With respect to genotype frequencies in CAD patients, *1/1 genotype frequency in the Chinese populations is lower than the patients in our study, whereas *2/2 genotype frequency is higher (11,19). In Russian and Russian-Yakutsk population, *2/2 genotype frequency is lower than our patient group (17,18). Moreover, genotype frequencies in our study are of similar nature to the previous study conducted on the Turkish population with CAD (20).

Studies comparing genotype and allele frequencies in individuals with CAD and healthy population report no difference in allele or genotype between control and CAD groups. However, a closer look into the pertaining studies will reveal the noticeable impact of the number of patients included in studies, and it is observed that as the number of patients increase, p value gets closer to the significance level (21-23).
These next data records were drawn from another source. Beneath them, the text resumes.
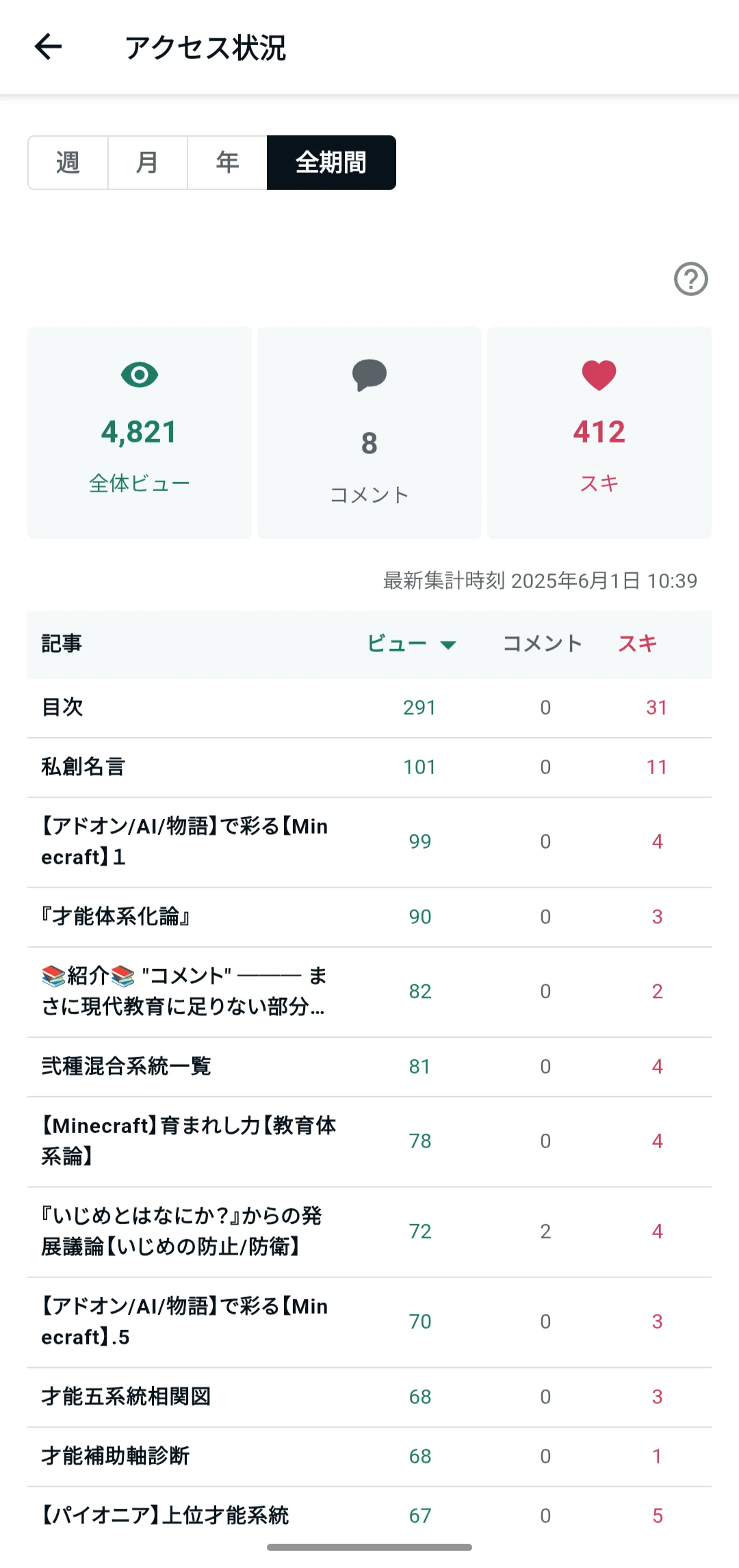739x1568 pixels.
Task: Sort the table by スキ column
Action: tap(638, 643)
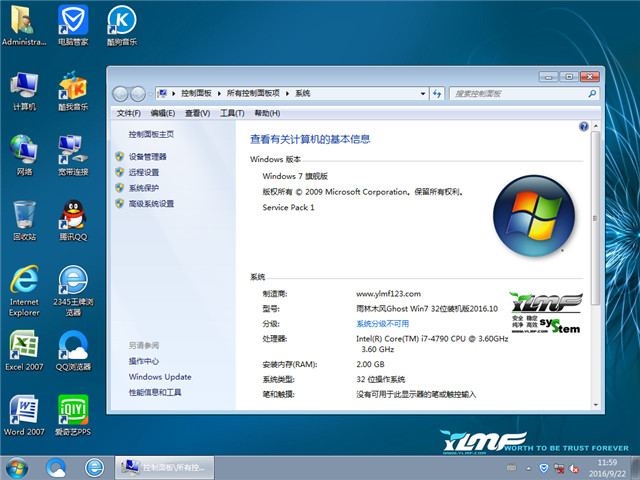The image size is (640, 480).
Task: Click the 系统分级不可用 rating link
Action: coord(383,324)
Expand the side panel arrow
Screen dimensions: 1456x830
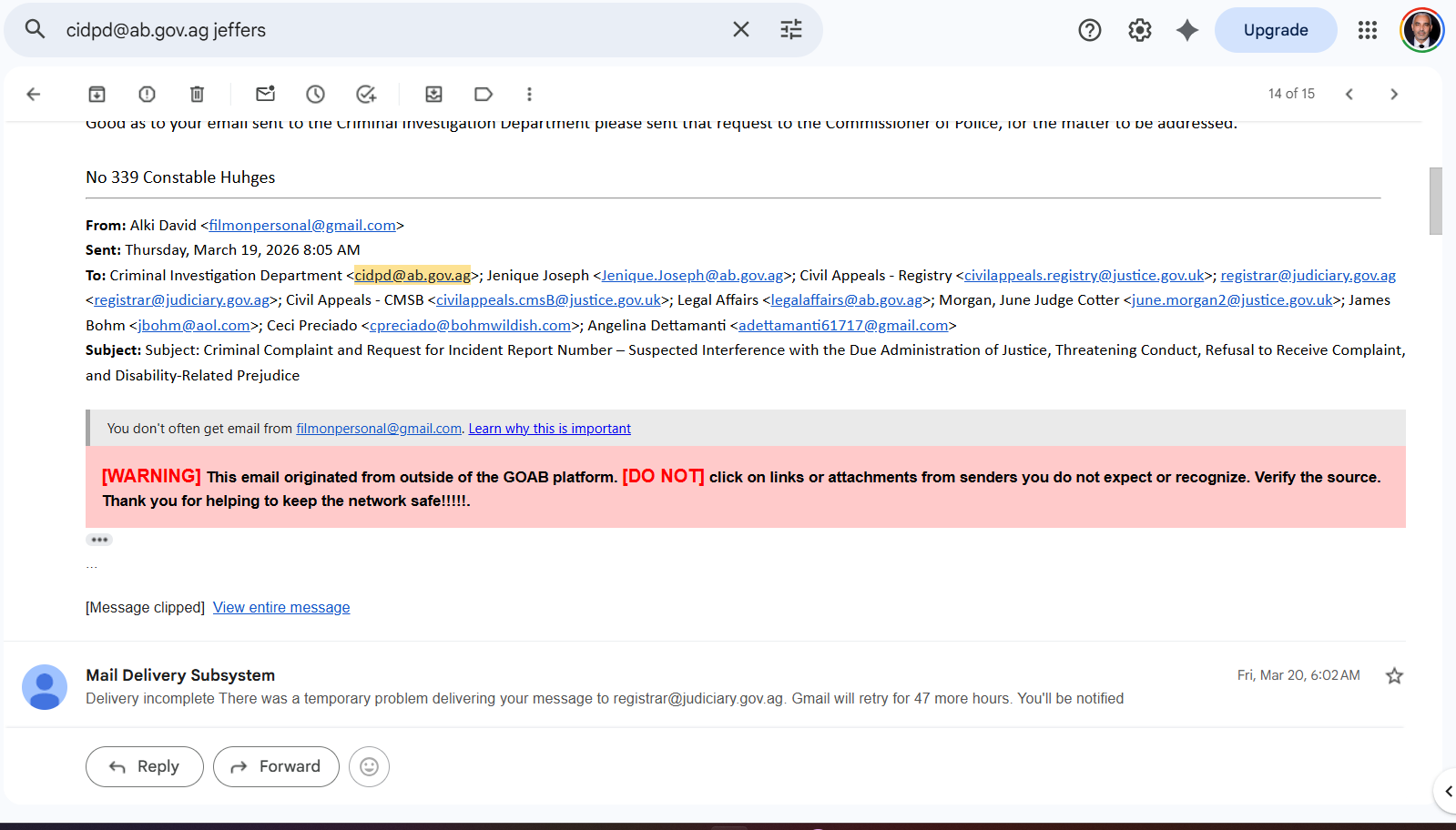pyautogui.click(x=1448, y=791)
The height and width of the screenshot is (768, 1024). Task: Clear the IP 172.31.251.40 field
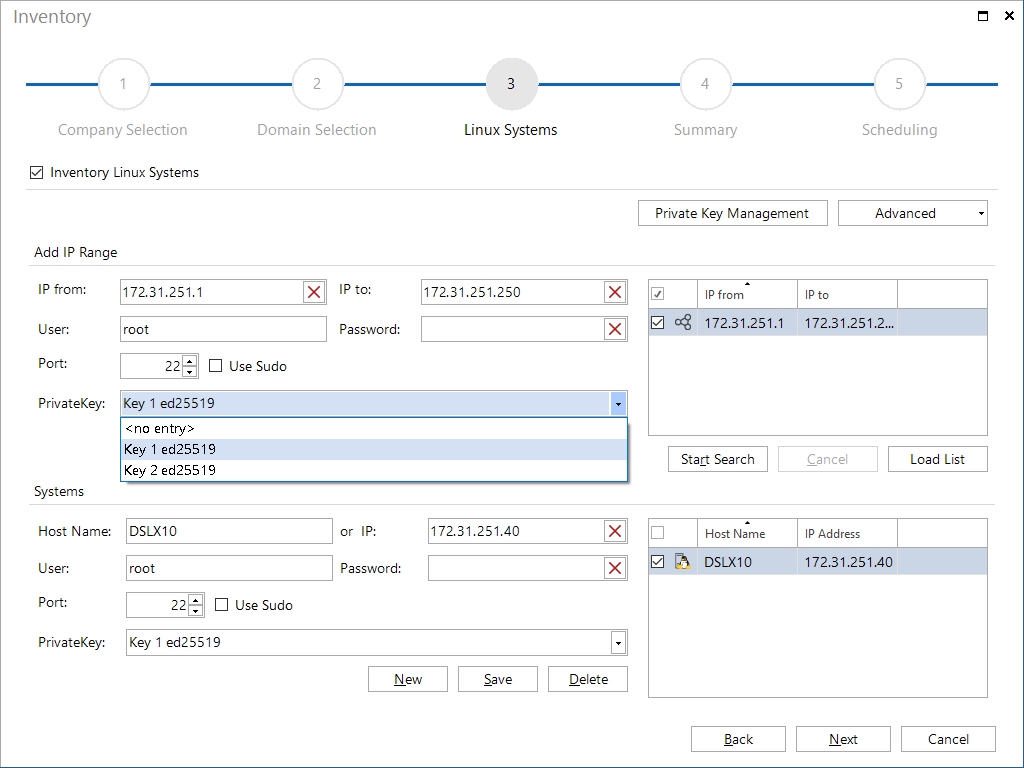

In our study, although no difference exists between the groups in terms of alleles in CAD group, there is a difference in genotypes in CAD group, which is mainly caused by the intermediate group. This case highlights the importance of checking CYP2C19 gene polymorphism prior to the initiation of antiplatelet therapy in CAD patients.

As a review of current literature suggests, CYP2C19*2 allele is one of the overriding factors contributing to clopidogrel resistance (3). Having followed-up 1050 patients for cardiovascular diseases for 8 years, Rothenbacher et al. (26) concluded that the CYP2C19*2/2 genotype poses a risk for the development of cardiovascular diseases. Likewise, a meta-analysis by Singh et al. (27) revealed that CYP2C19*2 polymorphism might heighten the risk of stent thrombosis by 2.4 times (RR: 2.41, CI: 1.69-3.41, p<0.001). On the other hand, Nozari et al. (28) found that the risk of restenosis did not increase in individuals with CYP2C19*1/CYP2C19*2 genotype within one year.

Our study reveals that carrying CYP2C19*2 polymorphism (heterozygous or homozygous) may heighten the risk of secondary angiographic intervention. Although the number of our patients bearing homozygous polymorphism is highly low, our study may be considered as an important step towards unraveling the relationship between CYP2C19*2 polymorphism and increased risk of restenosis.

Study Limitations

Some limitations are inherent in our study. For example, we did not analyze alleles and genotype differences except CYP2C19*1 and *2 in our study. Further, we did not carry out the clinical follow-up of the patients in our study as well as not measuring clopidogrel metabolite.

Conclusion

As a conclusion, in our research, we studied CYP2C19 gene polymorphism and CYP2C19*1 and CYP2C19*2 allele frequencies in the control group with 100 healthy volunteers and 200 CAD patients. In addition, the high frequency of percutaneous coronary intervention in individuals with CYP2C19*2 allele suggests that clopidogrel resistance is likely to pose an important challenge. CYP2C19*1/2 and *2/2 genotypes were found to be higher in CAD patients than the one in the control group, underlining how critical checking CYP2C19 gene polymorphism is before setting out antiplatelet therapy in CAD patients.